The dominant perception is that Islam is an egalitarian religion and that Indian Muslims on the whole, especially in the post-Sachar scenario, are a marginalised community. The pasmanda counter-discourse takes issue with both these formulations. In terms of religious interpretation, Masood Falahi’s work Hindustan mein Zaat Paat aur Musalman (2006) has convincingly demonstrated how the notion ofkufu (rules about possible marriage relations between groups) was read through the lens of caste by the ‘manuwadi’ ulema and how a parallel system of “graded inequality” was put into place in Indian Islam.
Caste-based disenfranchisement
As far as the social sphere is concerned, Ali Anwar’s Masawat ki Jung (2000) has documented caste-based disenfranchisement of Dalit and backward caste Muslims at the hands of self-styled ashraf leaders in community organisations like madrasas and personal law boards, representative institutions (Parliament and State Assemblies) and departments, ministries and institutions that claim to work for Muslims (minority affairs, Waqf boards, Urdu academies, AMU, Jamia Millia Islamia, etc). The book also underlines stories of humiliation, disrespect and violence on caste grounds that various pasmanda communities have to undergo on a daily basis, at least in northern parts of India.
Thus, pasmanda commentators contest the two key elements of mainstream ‘Muslim’ or ‘minority’ discourse —Islam as an egalitarian religion and Indian Muslims on the whole as an oppressed community. Islam may be normatively egalitarian but actual-existing Islam in Indian conditions is deeply hierarchical. Similarly, all Muslims are not oppressed, or not to the same degree, at any rate: Muslims are a differentiated community in terms of power, with dominant (ashraf) and subordinated (pasmanda) sections. Consequently, the so-called ‘minority politics’, which has been quite content in raising symbolic and emotional issues so far, is really the politics of dominant caste Muslims that secures their interests at the expense of pasmanda Muslims. Not surprisingly, a recurrent theme in pasmanda narratives is that minority politics has singularly failed to address the bread-and-butter concerns of the pasmanda Muslims, who constitute about 85 per cent of the Indian Muslim population and come primarily from occupational and service biradaris.
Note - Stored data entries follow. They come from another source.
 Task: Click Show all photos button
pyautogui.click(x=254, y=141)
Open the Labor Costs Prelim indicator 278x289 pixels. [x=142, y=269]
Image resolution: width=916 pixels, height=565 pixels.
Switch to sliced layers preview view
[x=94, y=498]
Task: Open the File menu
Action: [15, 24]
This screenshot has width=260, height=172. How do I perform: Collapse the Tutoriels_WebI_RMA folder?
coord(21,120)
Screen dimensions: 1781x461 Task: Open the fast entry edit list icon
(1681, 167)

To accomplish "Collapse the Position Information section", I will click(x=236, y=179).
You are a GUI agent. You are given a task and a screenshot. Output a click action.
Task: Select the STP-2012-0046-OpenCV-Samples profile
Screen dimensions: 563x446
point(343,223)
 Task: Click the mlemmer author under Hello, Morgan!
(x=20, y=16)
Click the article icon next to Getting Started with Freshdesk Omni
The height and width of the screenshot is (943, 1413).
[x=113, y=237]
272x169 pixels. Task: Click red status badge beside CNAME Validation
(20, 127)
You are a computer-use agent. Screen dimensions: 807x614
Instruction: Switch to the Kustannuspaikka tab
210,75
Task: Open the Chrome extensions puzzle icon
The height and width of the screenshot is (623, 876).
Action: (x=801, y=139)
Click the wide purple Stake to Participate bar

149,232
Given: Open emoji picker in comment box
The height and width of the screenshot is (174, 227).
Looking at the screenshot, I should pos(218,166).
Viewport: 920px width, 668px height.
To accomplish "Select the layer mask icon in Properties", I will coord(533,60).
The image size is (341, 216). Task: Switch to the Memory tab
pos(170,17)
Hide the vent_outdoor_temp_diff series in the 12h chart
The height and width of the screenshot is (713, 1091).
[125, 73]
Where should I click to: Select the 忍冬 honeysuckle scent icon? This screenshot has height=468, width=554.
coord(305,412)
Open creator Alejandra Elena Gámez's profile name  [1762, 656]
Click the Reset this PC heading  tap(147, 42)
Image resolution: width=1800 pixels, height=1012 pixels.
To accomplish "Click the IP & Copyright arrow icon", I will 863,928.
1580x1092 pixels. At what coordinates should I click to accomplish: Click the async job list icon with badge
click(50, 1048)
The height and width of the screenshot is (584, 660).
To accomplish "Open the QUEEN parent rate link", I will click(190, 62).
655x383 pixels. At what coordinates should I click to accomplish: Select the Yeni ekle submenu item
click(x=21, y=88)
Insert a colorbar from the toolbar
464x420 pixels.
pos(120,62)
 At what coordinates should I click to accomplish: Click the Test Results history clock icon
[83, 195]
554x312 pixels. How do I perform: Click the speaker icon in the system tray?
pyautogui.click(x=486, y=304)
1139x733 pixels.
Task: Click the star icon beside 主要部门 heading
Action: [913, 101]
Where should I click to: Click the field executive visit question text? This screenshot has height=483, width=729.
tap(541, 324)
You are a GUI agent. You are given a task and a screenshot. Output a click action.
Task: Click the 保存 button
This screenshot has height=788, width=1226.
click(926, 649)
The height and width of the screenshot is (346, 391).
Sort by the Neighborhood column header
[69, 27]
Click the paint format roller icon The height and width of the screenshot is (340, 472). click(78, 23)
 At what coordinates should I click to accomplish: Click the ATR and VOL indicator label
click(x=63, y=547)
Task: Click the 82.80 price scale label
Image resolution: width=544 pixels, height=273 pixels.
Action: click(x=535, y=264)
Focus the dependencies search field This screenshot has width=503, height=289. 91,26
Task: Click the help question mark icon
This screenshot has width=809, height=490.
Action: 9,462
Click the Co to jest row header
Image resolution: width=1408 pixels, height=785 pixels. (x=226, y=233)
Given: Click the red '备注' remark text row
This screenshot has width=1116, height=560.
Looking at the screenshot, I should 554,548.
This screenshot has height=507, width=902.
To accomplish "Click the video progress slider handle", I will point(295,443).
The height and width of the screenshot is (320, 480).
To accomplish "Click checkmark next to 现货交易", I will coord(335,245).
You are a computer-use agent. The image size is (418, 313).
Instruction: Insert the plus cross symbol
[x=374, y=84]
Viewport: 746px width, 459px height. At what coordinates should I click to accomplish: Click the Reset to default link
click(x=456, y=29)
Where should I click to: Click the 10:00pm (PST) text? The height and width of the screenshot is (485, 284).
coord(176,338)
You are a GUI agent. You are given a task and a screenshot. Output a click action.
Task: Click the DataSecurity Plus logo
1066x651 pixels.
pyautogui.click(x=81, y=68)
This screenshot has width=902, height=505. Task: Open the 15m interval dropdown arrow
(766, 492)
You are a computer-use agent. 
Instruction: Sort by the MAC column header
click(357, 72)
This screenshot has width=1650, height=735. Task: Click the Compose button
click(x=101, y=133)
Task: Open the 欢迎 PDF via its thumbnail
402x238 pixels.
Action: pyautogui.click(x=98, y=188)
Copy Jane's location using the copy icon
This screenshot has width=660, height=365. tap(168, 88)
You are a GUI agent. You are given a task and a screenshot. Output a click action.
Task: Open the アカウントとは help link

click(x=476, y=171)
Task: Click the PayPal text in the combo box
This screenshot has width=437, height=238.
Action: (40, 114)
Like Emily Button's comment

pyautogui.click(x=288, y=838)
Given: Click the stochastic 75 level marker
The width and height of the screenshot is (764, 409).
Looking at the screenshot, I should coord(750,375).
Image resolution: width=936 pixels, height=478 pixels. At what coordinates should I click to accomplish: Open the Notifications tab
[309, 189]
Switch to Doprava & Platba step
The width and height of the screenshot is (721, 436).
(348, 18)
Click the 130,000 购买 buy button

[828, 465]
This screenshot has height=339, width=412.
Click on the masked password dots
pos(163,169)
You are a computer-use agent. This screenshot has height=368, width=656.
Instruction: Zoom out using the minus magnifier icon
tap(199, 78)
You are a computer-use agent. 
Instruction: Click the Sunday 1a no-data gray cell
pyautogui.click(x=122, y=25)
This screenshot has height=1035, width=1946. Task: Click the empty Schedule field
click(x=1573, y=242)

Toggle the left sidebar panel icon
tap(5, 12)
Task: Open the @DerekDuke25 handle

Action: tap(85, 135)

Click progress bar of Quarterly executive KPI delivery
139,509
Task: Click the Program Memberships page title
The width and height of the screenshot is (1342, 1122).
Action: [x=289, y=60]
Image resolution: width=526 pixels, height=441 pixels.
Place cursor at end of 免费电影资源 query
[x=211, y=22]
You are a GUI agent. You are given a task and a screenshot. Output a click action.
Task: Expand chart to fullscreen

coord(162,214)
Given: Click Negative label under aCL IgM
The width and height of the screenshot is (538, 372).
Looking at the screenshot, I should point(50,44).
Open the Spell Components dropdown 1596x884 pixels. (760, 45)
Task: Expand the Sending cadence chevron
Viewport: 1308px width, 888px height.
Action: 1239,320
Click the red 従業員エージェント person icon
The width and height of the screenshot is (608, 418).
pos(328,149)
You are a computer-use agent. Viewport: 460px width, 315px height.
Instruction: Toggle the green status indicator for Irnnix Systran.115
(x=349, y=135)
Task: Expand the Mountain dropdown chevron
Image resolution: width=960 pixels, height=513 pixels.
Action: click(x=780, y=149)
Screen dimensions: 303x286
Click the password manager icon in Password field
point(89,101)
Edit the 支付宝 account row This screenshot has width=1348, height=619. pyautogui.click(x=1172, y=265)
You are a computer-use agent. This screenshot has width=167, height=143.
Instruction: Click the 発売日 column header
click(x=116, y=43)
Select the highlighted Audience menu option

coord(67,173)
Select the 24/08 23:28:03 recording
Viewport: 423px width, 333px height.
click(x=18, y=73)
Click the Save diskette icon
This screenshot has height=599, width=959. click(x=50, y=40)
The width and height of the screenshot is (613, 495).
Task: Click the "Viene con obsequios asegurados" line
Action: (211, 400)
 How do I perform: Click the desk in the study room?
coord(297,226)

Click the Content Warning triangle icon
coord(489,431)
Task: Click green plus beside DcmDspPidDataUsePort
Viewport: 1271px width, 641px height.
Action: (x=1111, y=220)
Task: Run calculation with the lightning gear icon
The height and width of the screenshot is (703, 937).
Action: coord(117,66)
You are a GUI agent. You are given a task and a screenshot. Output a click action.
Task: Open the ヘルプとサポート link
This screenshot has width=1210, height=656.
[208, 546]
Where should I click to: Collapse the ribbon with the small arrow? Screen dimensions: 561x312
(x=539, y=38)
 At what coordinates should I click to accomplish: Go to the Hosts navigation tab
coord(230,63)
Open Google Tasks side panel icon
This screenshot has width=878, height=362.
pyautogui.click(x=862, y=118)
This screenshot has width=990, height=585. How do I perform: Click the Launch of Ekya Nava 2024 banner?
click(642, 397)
The notion of ‘minority’ and ‘majority’ communities in India — read primarily in terms of religious identity — is of modern origin and linked with the emergence and consolidation of a hegemonic secular nation-state project. In this sense, while ‘secular’ nationalism becomes the locus of legitimate power and violence, Hindu and Islamic nationalisms become the sites of illegitimate power. The seemingly epic battles that are constantly fought within this conceptual framework — around communal riots or ‘Hindu’/‘Islamic’ terror more recently in the post-9/11 world — have been instrumental in denying a voice to subordinated caste communities across religions and in securing the interests of ‘secular,’ Hindu or Muslim elites respectively. In this sense, the pasmanda articulation has highlighted the symbiotic nature of majoritarian and minoritarian fundamentalism and has sought to contest the latter from within in order to wage a decisive battle against the former. As Waqar Hawari, a pasmanda activist, says: “While Muslim politicians like Imam Bukhari and Syed Shahabuddin add the jodan[starter yoghurt], it is left to the Hindu fundamentalists to prepare the yoghurt of communalism. Both of them are responsible. We oppose the politics of both Hindu and Muslim fanaticism.”
Faith and ethnicity
The structures of social solidarity that pasmanda activists work with are deeply influenced by the entangled relation between faith and ethnicity. The domains of Hinduism and Islam are quite complex, with multiple resources and potentialities possible: in various ways they exceed the ‘Brahminism’ and ‘Ashrafism’ that have come to over-determine them over time. On the one hand, the pasmanda Muslims share a widespread feeling of ‘Muslimness’ with the upper-caste Muslims, a solidarity which is often parochialised by internal caste and maslak-based (sectarian) contradictions. On the other hand, pasmanda Muslims share an experience of caste-based humiliation and disrespect with subordinated caste Hindus, a solidarity which is equally interrupted by the discourse around religious difference incessantly reproduced by upper caste institutions. Since the express object of the pasmanda movement has been to raise the issue of caste-based exclusion of subordinate caste Muslims, it has stressed on caste-based solidarity across religions. As Ali Anwar, the founder of Pasmanda Muslim Mahaz, says: “There is a bond of pain between pasmanda Muslims and the pasmanda sections of other religions. This bond of pain is the supreme bond … That is why we have to shake hands with the pasmanda sections of other religions.”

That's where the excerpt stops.